Et que dire de l'illustration si ce n'est, qu'avec ses planches de toute beauté, elle est en adéquation totale avec le propos. La mise en scène cinématographique qui colle aux semelles des athlètes  met merveilleusement en valeur la solitude du coureur de fond en alternant pleines pages muettes où le paysage prend toute la place et gaufrier classique de plans rapprochés sur les jambes, les visages marqués par l'effort. (Mention spéciale à la double page où la page de gauche évoque les Temps modernes avec son alternance de cases représentant engrenages et boulons et des plans serrés sur l'athlète, alors que dans la page de droite, El Ouafi n'est plus qu'un point bleu perdu dans l'immensité du paysage). Elle est sublimée par un trait charbonneux et une élégante bichromie rouge et bleue, ce rouge de la piste qui va envahir l'espace tout au long du parcours et le bleu qui vient éclairer les différents coureurs avant de se focaliser entièrement sur El Ouafi Boughéra dans les dernières planches. C'est ainsi que le bédéiste parvient à nous captiver pendant pas moins de 85 pages à regarder simplement des hommes courir.

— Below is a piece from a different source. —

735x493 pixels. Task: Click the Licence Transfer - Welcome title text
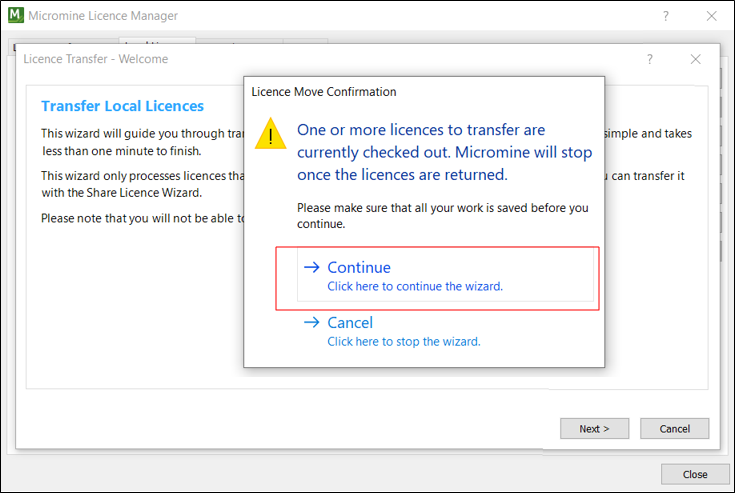[96, 59]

Il faut dire qu'on a ici un expert en la matière. Ce n'est pas la première fois que Nicolas Dubon sort de l'oubli des exploits sportifs hors normes et tire de l'anonymat leur auteur. Il l'avait déjà fait auparavant pour le cyclisme dans le tour des géants, édition mythique du tour de 1910 où grande première, les coureurs allaient gravir les cols des Pyrénées et pour l'alpinisme en s'intéressant aux exploits de trois pionniers de cette discipline dans L'invention du vide. Enfin si Nicolas Debon nous décrit si bien les souffrances endurées lors d'un marathon, c'est parce qu'il connaît bien le sujet : lui même en a couru 5.